The Nifty50 snapped its five-day winning streak as the took control of Dalal Street on July 22, as US-China tensions and a surge in COVID-19 infections weighed on sentiment. FMCG, IT, PSU banks and auto stocks came under pressure.
The index failed to hold on to 11,200 levels and formed a bearish candle that resembled a Hanging Man pattern on daily charts.
A Hanging Man is a bearish reversal candlestick pattern, usually formed at the end of an uptrend or at the top (around 555-point rally in the previous five consecutive sessions). In a perfect 'Hanging Man' pattern, there is a small upper shadow or no upper shadow at all, a small body and long lower shadow.
The pattern generally indicates that the bears can get dominance, which is possible if the index corrects sharply in the coming session, experts say.
Overall, volatility is still at comfortable levels (below 30-mark), which can support the bullish stance with a higher market base. India VIX moved up by 1.86 percent to 24.88 levels.

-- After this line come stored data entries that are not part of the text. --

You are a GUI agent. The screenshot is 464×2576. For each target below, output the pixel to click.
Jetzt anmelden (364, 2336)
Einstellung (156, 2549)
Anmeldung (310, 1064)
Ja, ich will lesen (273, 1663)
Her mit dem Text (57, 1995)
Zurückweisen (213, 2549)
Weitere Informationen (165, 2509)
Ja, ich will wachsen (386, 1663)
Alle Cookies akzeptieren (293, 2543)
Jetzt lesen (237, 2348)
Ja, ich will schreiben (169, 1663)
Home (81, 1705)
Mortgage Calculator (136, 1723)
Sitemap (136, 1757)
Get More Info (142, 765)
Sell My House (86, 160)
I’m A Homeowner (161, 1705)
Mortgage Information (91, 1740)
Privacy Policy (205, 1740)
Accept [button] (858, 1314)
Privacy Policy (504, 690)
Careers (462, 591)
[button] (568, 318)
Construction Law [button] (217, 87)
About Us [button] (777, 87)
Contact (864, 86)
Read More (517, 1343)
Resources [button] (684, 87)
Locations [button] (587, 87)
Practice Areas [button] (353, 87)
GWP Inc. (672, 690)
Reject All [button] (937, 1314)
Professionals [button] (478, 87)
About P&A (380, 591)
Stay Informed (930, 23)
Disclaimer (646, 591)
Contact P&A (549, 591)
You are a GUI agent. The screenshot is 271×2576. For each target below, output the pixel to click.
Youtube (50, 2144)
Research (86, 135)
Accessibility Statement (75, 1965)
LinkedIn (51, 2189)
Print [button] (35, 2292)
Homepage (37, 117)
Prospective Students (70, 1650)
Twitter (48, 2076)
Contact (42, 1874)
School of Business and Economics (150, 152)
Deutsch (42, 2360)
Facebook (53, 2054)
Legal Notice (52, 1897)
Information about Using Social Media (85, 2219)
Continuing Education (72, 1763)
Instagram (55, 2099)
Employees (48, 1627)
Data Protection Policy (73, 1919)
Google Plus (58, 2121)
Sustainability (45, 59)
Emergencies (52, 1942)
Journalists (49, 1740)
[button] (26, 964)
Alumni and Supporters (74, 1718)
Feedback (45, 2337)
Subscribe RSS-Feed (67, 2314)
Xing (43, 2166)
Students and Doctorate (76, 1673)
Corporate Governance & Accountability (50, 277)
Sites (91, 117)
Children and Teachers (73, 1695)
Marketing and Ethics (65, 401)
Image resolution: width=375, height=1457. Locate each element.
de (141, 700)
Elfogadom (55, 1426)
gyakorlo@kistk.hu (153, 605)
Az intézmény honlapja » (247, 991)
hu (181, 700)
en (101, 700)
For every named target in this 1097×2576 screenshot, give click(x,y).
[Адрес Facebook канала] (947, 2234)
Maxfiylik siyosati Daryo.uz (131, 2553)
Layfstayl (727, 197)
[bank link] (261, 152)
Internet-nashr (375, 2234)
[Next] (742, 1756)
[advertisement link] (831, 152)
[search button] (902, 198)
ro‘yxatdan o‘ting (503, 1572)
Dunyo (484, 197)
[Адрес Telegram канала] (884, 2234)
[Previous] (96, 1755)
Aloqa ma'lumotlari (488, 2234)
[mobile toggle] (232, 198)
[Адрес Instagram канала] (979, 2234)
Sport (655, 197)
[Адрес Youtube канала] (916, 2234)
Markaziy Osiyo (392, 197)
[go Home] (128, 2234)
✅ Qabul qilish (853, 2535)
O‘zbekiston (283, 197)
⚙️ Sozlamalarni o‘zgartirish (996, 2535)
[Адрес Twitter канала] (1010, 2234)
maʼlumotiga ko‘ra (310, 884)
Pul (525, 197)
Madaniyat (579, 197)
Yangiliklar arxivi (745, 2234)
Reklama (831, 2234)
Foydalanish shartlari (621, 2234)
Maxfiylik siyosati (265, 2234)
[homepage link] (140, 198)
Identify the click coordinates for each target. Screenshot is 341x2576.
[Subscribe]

For the time, traders should avoid long positions and positional traders with a high-risk appetite should consider shorts if the Nifty trades below 11,000-mark, Mazhar Mohammad, Chief Strategist–Technical Research & Trading Advisory at Chartviewindia.in, said.
The Nifty50 opened sharply higher at 11,231.20 and hit an intraday high of 11,238.10 but immediately turned volatile to touch the day's low of 11,056.55 though it recovered some of the losses in late trade. The index finally settled at 11,132.60, down 29.70 points.
"The Nifty50 registered a Hanging Man kind of formation, hinting that the ongoing uptrend may be on the verge of extinction, though confirmation is required with a follow-through selling in the next trading session," Mohammad said.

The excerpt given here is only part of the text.